Une fille de la ville (Barbara Pepper) qui débarque à la campagne et fait tourner la tête d'un paysan, John Sims (Tom Keene) au détriment de sa femme Mary (Karen Morley) cela fait penser au scénario de "L'Aurore" de Murnau. Sauf qu'ici la tentatrice ne met pas seulement en péril un mariage mais l'existence d'une communauté toute entière dont les membres repartent à zéro dans le contexte de la crise de 1929. Le collectif et l'individuel, la politique et l'amour sont en effet ici indissociables.

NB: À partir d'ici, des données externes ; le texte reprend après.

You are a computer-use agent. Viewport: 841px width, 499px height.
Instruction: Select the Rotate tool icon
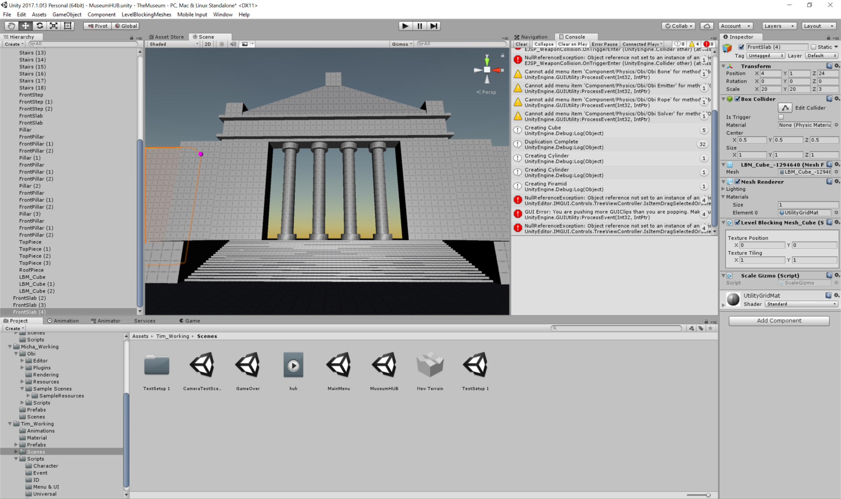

Récit typique de la Grande Dépression (on pense aux "Raisins de la colère" d'autant plus qu'il y a un acteur commun aux deux films, John Qualen mais aussi à "L'Extravagant M.Deeds" de Capra), il ne s'agit pas pour autant d'une chronique historique réaliste. On navigue plutôt entre l'utopie collectiviste et la parabole religieuse:

- Le récit est d'une part une fable humaniste qui déploie une vision du travail et de l'argent très éloignée de la doxa capitaliste. La crise rend l'individualisme tragique. C'est pourquoi la solution passe par la formation d'une collectivité. Il ne s'agit pas de socialisme car l'Etat est absent mais plutôt d'anarcho-syndicalisme c'est à dire d'une coopérative autogérée où les biens sont mis en commun et où la solidarité et l'entraide jouent un rôle essentiels.

- D'autre part le retour à la terre est raconté comme une parabole religieuse. Le titre reprend un morceau de la prière "Notre père". John Sims est un nouveau Moïse qui guide les chômeurs vers la terre promise. Il est aidé par Louie (Addison Richards) qui en fait est un truand mais dont le sacrifice permet à la communauté de survivre. C'est également le fantôme de Louie qui remet John sur le droit chemin quand il est sur le point de tout abandonner. Louie est à la fois la voix et le fils de Dieu. Cela donne de quoi réfléchir.